What is needed: Should any entry seem unclear, still set it down exactly as given, along with all the others.
Records for processing START
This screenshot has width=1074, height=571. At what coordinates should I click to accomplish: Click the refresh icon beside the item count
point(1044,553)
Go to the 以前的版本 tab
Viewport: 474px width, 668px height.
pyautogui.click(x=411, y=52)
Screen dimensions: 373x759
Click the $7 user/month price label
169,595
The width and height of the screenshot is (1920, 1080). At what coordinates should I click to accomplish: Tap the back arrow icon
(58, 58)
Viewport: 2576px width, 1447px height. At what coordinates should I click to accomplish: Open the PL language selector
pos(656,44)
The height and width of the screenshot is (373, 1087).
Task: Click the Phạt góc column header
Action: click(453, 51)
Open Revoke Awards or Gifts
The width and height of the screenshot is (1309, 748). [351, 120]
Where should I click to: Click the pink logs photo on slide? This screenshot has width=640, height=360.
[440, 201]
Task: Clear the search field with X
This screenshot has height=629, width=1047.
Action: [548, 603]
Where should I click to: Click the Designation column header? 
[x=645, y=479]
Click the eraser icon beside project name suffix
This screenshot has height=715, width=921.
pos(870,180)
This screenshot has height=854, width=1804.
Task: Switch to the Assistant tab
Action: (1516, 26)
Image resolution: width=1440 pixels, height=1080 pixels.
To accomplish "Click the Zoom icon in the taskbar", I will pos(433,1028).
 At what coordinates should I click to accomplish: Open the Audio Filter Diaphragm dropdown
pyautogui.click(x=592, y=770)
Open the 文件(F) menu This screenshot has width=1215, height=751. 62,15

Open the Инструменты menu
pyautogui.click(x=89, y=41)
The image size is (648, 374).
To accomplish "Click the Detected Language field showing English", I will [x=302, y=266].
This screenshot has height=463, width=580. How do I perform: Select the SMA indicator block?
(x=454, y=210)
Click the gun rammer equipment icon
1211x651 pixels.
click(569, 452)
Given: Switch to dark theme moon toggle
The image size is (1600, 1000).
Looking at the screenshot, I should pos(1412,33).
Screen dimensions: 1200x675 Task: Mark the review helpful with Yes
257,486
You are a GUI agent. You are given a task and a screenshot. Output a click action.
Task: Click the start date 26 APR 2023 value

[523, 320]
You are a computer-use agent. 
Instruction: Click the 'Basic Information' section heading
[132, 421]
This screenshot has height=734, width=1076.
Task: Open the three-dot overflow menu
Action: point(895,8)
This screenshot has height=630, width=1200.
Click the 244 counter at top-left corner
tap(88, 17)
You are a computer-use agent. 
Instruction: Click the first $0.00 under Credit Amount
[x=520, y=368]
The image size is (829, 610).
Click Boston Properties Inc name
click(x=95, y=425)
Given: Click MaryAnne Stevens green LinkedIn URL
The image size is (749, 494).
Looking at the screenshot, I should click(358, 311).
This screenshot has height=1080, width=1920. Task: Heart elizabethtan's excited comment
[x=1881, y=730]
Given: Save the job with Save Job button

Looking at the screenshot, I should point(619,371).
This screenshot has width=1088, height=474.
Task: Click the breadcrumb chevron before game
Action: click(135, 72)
Records for processing END
Answer box:
This screenshot has width=1074, height=571. At what coordinates should I click to accomplish: Click the refresh icon beside the item count
point(1044,553)
Go to the 以前的版本 tab
Viewport: 474px width, 668px height.
pyautogui.click(x=411, y=52)
Screen dimensions: 373x759
Click the $7 user/month price label
169,595
The width and height of the screenshot is (1920, 1080). At what coordinates should I click to accomplish: Tap the back arrow icon
(58, 58)
Viewport: 2576px width, 1447px height. At what coordinates should I click to accomplish: Open the PL language selector
pos(656,44)
The height and width of the screenshot is (373, 1087).
Task: Click the Phạt góc column header
Action: click(453, 51)
Open Revoke Awards or Gifts
The width and height of the screenshot is (1309, 748). [351, 120]
Where should I click to: Click the pink logs photo on slide? This screenshot has width=640, height=360.
[440, 201]
Task: Clear the search field with X
This screenshot has height=629, width=1047.
Action: [548, 603]
Where should I click to: Click the Designation column header? 
[x=645, y=479]
Click the eraser icon beside project name suffix
This screenshot has height=715, width=921.
pos(870,180)
This screenshot has height=854, width=1804.
Task: Switch to the Assistant tab
Action: (1516, 26)
Image resolution: width=1440 pixels, height=1080 pixels.
To accomplish "Click the Zoom icon in the taskbar", I will pos(433,1028).
 At what coordinates should I click to accomplish: Open the Audio Filter Diaphragm dropdown
pyautogui.click(x=592, y=770)
Open the 文件(F) menu This screenshot has width=1215, height=751. 62,15

Open the Инструменты menu
pyautogui.click(x=89, y=41)
The image size is (648, 374).
To accomplish "Click the Detected Language field showing English", I will [x=302, y=266].
This screenshot has height=463, width=580. How do I perform: Select the SMA indicator block?
(x=454, y=210)
Click the gun rammer equipment icon
1211x651 pixels.
click(569, 452)
Given: Switch to dark theme moon toggle
The image size is (1600, 1000).
Looking at the screenshot, I should pos(1412,33).
Screen dimensions: 1200x675 Task: Mark the review helpful with Yes
257,486
You are a GUI agent. You are given a task and a screenshot. Output a click action.
Task: Click the start date 26 APR 2023 value

[523, 320]
You are a computer-use agent. 
Instruction: Click the 'Basic Information' section heading
[132, 421]
This screenshot has height=734, width=1076.
Task: Open the three-dot overflow menu
Action: point(895,8)
This screenshot has height=630, width=1200.
Click the 244 counter at top-left corner
tap(88, 17)
You are a computer-use agent. 
Instruction: Click the first $0.00 under Credit Amount
[x=520, y=368]
The image size is (829, 610).
Click Boston Properties Inc name
click(x=95, y=425)
Given: Click MaryAnne Stevens green LinkedIn URL
The image size is (749, 494).
Looking at the screenshot, I should click(358, 311).
This screenshot has height=1080, width=1920. Task: Heart elizabethtan's excited comment
[x=1881, y=730]
Given: Save the job with Save Job button

Looking at the screenshot, I should point(619,371).
This screenshot has width=1088, height=474.
Task: Click the breadcrumb chevron before game
Action: click(135, 72)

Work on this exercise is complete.